*** GIVEN DATA ***
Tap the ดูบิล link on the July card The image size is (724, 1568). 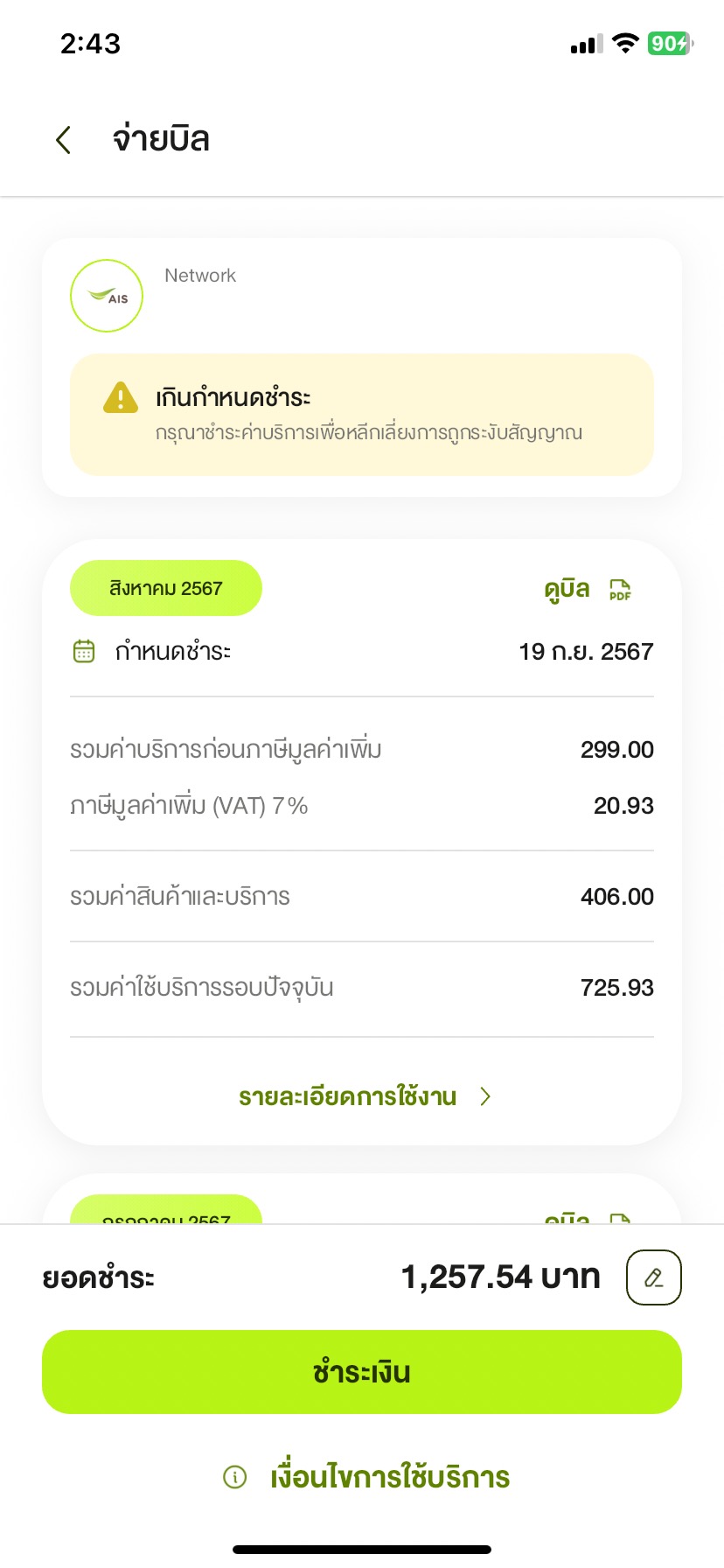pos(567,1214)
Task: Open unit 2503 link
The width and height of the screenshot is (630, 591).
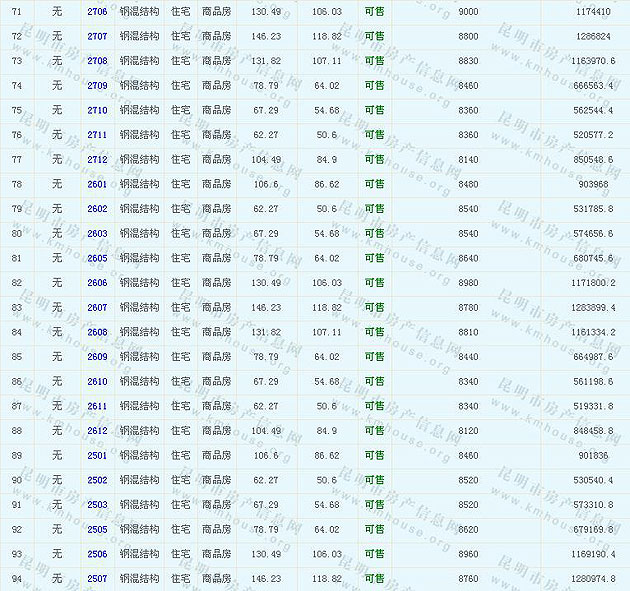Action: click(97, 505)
*** End of GIVEN DATA ***
*** GIVEN DATA ***
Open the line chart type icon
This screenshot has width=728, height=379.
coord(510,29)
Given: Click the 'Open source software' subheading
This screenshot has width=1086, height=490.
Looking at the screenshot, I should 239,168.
*** End of GIVEN DATA ***
*** GIVEN DATA ***
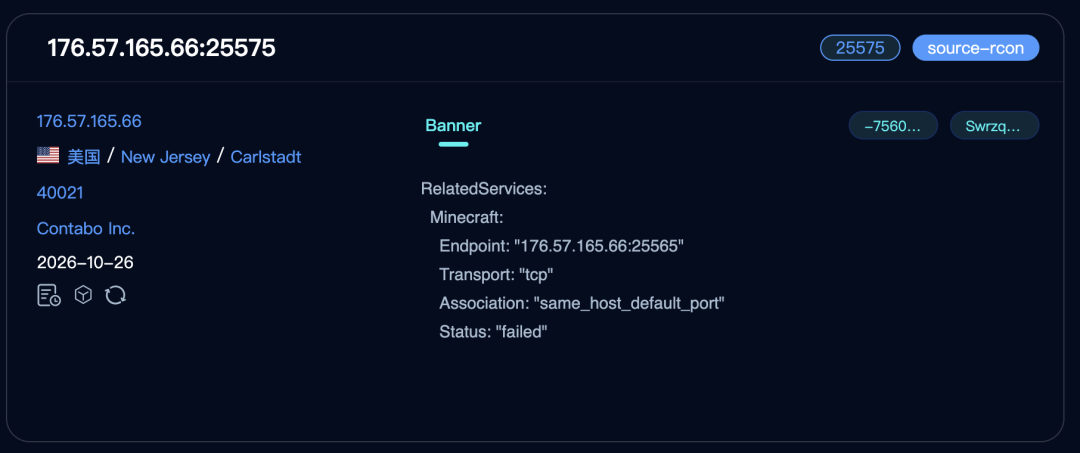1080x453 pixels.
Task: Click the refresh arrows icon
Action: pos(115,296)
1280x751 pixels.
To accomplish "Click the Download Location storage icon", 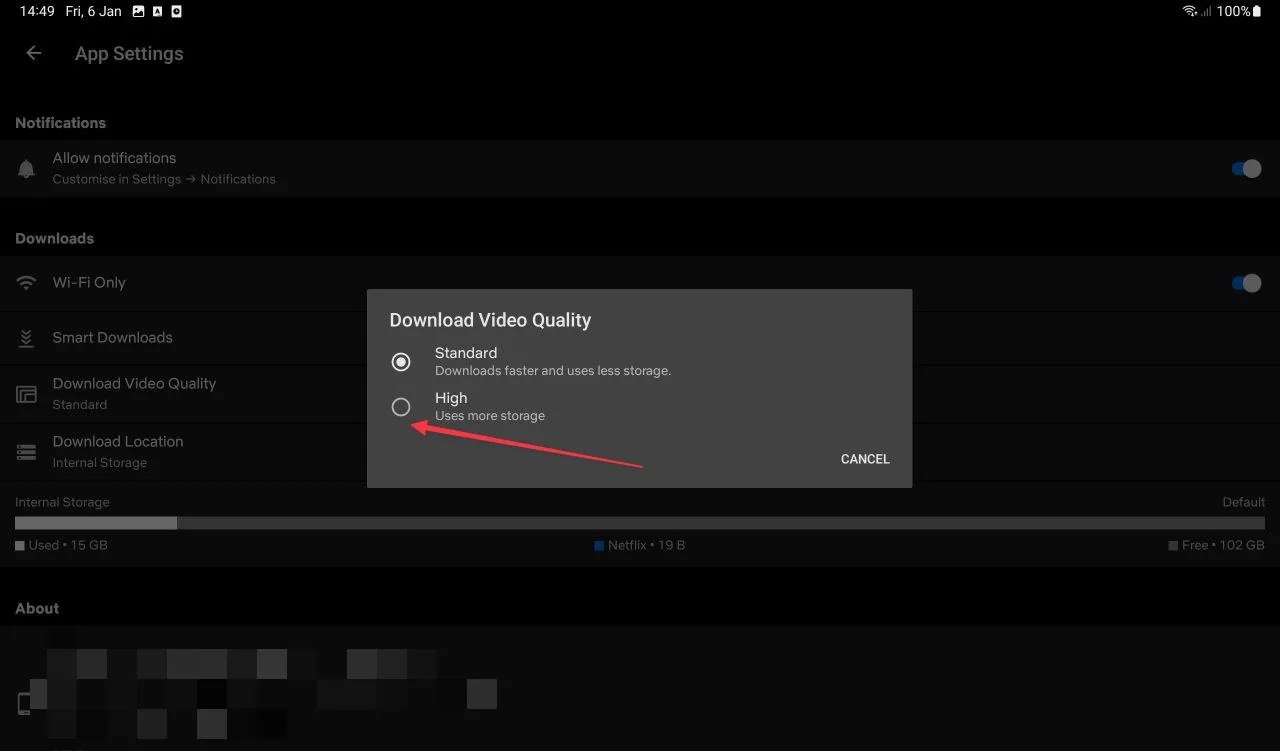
*** End of GIVEN DATA ***
Examine the records above and state the number of lines that include "Open", with no further text.

3